I remember telling myself little fantasies as a child and a young man, that my home, peaceful and harmonious if strapped, was probably better than the bickering and arguing and likely divorce that came with having two parents around. As if the only alternative to homes like mine are ones filled with resentment, yelling, and domestic abuse.

Writing checks, delivering take-out dinners, and trying to fit in 20 minutes of quality time with my empty-nester mom shook those fantasies out of me. We told ourselves all sorts of things while I was growing up, but my mother would have been happier, healthier, and more secure with a man to love, and with one who loved her. She would have had more of that if she had more children too.

So do I wish there were more social stigma, the “retrograde and ugly moral judgements” that surround decisions about sex and family? Absolutely. And yes, it would have cost her something if she indeed fell on the wrong side of those taboos. And it would cost me something to be a “bastard” if that word could still wound. People are nasty about social taboos, and I don’t sanction that. But my mother faced plenty of indignities without those moral judgements. If we got do overs, I’d be willing to risk it.

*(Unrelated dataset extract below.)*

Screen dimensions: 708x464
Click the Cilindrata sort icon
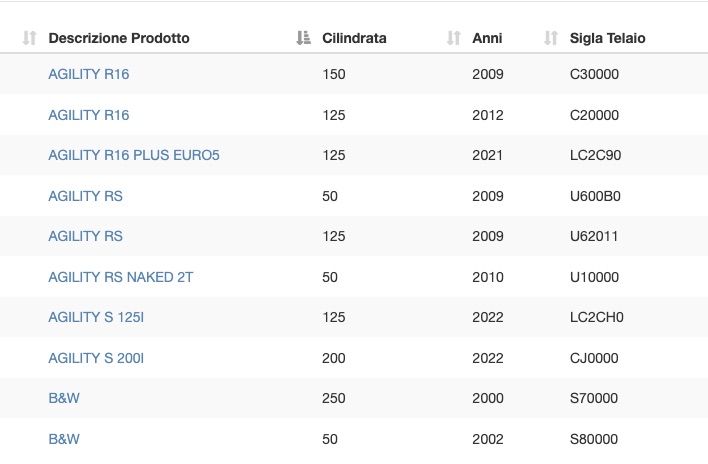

From my perspective the sexual revolution liberated men to abandon the mothers of their children, defining fatherhood down to an alimony payment and maybe state-defined visitation. Women like my mother were expected to raise families entirely on their own emotional and financial resources, however meager. The answers given to the problems that this social revolution caused tend to be curt and unhelpful: contracept better. Or as my mother was ominously told by some upon my conception, “Just take care of it.” Those seem like the “retrograde and ugly” moral sentiments to me.

Just because I turned out fine doesn’t mean that everything is fine.